Why is refractive index different for different colors (dispersion)?

In materials, light interacts with electrons. Different frequencies of light couple differently to electron resonances. Result — refractive index is wavelength-dependent. Glass refracts violet (~1.532) more than red (~1.513). Why prisms split white light. Diamonds have stronger dispersion than glass — that's why they sparkle with color.

How do lenses use refraction?

Lens shape (convex or concave) bends incoming light by refraction. Convex (converging) lens focuses parallel light to a point (focal point). Concave (diverging) makes light spread. Combination of curvature and refractive index determines focal length. Cameras, eyes, telescopes, microscopes — all use lens refraction.

What makes a pencil look bent in water?

Light from the submerged part refracts when leaving water (going to lower-n air). Your eye traces the apparent ray back along the path it sees, but the actual path bent at the water surface. Result — image appears displaced, making the pencil look bent.

Why do rainbows form?

Sunlight refracts entering a raindrop, reflects off the back, refracts again exiting. Different wavelengths refract by slightly different angles (dispersion). Result — colors separated. Primary rainbow at ~42° from anti-sun direction (red outer, violet inner). Secondary rainbow at ~51° (reversed colors, fainter — second internal reflection).
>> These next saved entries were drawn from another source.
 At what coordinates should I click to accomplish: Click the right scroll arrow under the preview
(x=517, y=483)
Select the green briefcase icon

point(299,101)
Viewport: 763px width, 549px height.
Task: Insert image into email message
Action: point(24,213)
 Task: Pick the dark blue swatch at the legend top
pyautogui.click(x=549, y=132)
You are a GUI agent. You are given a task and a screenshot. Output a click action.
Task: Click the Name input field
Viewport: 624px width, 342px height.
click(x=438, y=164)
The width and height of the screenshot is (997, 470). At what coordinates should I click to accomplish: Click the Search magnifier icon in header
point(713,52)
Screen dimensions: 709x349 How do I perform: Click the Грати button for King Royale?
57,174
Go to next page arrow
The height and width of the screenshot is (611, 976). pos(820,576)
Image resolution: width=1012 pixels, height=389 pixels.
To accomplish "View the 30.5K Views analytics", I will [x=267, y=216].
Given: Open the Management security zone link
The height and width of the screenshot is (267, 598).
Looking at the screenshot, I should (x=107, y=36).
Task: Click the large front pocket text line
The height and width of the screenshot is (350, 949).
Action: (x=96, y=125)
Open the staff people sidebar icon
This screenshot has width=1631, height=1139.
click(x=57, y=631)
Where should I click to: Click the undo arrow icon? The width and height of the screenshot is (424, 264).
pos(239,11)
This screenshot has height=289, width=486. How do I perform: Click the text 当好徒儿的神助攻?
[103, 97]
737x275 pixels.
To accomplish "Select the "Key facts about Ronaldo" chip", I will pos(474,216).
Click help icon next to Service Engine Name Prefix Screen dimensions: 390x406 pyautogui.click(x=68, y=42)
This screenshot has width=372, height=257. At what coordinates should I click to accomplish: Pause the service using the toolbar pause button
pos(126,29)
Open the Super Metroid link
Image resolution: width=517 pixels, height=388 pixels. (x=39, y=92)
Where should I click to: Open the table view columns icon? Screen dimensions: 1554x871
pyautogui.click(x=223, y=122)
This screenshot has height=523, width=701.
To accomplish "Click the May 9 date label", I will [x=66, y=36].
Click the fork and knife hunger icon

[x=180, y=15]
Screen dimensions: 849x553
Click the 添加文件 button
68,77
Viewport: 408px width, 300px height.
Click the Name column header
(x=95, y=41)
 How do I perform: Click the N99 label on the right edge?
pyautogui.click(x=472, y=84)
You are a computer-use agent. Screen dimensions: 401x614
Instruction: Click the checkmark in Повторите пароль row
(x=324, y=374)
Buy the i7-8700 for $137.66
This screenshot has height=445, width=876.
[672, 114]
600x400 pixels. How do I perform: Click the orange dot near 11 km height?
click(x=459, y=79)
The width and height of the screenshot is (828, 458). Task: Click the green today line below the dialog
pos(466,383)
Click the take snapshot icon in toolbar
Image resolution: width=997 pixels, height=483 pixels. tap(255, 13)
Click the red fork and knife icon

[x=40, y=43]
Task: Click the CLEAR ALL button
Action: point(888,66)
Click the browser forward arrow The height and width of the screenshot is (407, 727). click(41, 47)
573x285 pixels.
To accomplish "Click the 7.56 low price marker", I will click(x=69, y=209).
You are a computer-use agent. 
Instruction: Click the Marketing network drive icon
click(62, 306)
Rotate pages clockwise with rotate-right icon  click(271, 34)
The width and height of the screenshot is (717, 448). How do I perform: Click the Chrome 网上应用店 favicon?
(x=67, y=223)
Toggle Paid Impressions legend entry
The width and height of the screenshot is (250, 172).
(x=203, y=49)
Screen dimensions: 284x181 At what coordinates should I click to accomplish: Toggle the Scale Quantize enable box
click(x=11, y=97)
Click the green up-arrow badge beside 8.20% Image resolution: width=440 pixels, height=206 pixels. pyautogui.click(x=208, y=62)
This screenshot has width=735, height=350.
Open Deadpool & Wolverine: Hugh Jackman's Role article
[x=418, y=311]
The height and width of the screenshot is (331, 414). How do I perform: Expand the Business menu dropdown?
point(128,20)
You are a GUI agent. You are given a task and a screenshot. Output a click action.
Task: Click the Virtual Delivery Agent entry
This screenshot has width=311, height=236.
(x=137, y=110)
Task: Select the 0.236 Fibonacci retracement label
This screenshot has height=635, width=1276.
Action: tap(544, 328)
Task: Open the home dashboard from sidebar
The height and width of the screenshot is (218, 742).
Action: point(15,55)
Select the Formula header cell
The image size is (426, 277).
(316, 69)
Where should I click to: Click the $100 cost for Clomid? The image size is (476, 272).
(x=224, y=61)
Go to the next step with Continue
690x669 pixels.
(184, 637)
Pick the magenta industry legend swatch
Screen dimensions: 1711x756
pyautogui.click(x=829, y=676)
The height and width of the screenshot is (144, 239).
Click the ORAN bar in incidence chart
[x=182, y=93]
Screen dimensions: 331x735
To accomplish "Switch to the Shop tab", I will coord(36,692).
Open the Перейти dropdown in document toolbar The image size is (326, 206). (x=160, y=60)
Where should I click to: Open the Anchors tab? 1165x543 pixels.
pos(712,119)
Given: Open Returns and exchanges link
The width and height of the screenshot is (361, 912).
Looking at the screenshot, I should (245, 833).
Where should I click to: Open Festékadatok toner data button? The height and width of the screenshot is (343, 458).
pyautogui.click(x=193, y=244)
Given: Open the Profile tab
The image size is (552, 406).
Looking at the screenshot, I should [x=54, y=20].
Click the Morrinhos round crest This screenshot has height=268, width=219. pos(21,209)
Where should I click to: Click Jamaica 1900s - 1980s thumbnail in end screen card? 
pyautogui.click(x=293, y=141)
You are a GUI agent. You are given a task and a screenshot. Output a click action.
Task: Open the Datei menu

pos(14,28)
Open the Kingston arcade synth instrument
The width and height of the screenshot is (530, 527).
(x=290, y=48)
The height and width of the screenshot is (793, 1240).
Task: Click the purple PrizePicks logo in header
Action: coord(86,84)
How does atmospheric refraction affect astronomy?

Earth's atmosphere acts like a giant lens. Air density (and thus n) varies with altitude. Light from stars near the horizon bends, making them appear higher. The Sun appears flattened at sunrise/sunset because rays from the bottom edge bend more (longer atmospheric path). Apparent positions of stars are corrected by 0.5° at horizon.